SET PROBLEM A — Report every line of the records below that contains the string "resolution", treating uppercase and lowercase letters as distinct.

# Start of SOURCE EXCERPT

Carney’s claim that the Rhodes email was not about Benghazi is not credible. It has a section that addresses Benghazi, plus, events of the week of September 11, 2012 were almost entirely focused on the attack in Benghazi and the deaths of four Americans there. The YouTube talking point came from Secretary of State Hillary Clinton’s mouth on September 14, with the bodies of the dead behind her.  It came from Ambassador Susan Rice on five political shows the following Sunday. It came from the president all the way to September 26, when he blamed it in his address to the United Nations, when he made the startling declaration that “The future must not belong to those who slander the prophet of Islam.”

Blaming the video was clearly the White House’s talking point for about two weeks after the attack.

# End of SOURCE EXCERPT
# Start of MATERIAL PROVIDED

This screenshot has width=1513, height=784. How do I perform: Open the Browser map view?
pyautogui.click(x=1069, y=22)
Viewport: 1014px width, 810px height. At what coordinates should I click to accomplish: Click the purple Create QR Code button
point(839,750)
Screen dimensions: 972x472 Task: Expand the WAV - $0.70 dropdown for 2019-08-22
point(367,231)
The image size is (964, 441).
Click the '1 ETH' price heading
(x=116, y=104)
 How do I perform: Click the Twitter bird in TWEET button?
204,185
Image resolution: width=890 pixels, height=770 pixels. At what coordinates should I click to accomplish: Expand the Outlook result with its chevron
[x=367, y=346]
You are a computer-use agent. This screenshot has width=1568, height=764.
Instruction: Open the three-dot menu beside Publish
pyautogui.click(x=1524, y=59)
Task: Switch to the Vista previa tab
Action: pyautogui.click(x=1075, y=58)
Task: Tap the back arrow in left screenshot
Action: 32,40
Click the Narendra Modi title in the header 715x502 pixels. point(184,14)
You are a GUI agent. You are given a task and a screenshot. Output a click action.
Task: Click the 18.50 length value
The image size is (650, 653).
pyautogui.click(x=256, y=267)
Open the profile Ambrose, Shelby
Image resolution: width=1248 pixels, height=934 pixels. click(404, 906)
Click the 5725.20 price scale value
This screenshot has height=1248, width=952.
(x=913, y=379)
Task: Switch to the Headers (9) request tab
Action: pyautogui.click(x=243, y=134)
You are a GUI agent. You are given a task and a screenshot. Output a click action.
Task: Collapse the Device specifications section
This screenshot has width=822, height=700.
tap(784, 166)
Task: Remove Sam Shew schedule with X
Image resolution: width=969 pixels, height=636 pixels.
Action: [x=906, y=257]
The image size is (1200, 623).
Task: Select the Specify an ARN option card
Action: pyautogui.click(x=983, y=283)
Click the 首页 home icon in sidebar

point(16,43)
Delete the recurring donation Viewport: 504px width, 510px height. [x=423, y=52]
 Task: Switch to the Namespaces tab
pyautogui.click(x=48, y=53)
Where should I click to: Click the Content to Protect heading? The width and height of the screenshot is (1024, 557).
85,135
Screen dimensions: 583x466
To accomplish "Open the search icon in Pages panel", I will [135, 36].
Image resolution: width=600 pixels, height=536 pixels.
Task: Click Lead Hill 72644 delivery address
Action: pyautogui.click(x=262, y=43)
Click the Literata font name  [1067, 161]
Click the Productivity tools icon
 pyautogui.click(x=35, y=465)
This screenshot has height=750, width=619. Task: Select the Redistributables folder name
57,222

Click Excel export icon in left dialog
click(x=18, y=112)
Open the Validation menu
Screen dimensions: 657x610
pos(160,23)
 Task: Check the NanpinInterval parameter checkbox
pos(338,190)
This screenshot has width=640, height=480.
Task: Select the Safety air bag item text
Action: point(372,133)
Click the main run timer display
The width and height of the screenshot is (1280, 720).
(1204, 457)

# End of MATERIAL PROVIDED

SET PROBLEM B — Reproduce the passage on the Benghazi talking points above in full, word for word.

CORRECT ANSWER A —
Image resolution: width=890 pixels, height=770 pixels. At what coordinates should I click to accomplish: Expand the Outlook result with its chevron
Image resolution: width=1248 pixels, height=934 pixels. click(404, 906)
Image resolution: width=969 pixels, height=636 pixels.
Image resolution: width=600 pixels, height=536 pixels.

CORRECT ANSWER B —
Carney’s claim that the Rhodes email was not about Benghazi is not credible. It has a section that addresses Benghazi, plus, events of the week of September 11, 2012 were almost entirely focused on the attack in Benghazi and the deaths of four Americans there. The YouTube talking point came from Secretary of State Hillary Clinton’s mouth on September 14, with the bodies of the dead behind her.  It came from Ambassador Susan Rice on five political shows the following Sunday. It came from the president all the way to September 26, when he blamed it in his address to the United Nations, when he made the startling declaration that “The future must not belong to those who slander the prophet of Islam.”

Blaming the video was clearly the White House’s talking point for about two weeks after the attack.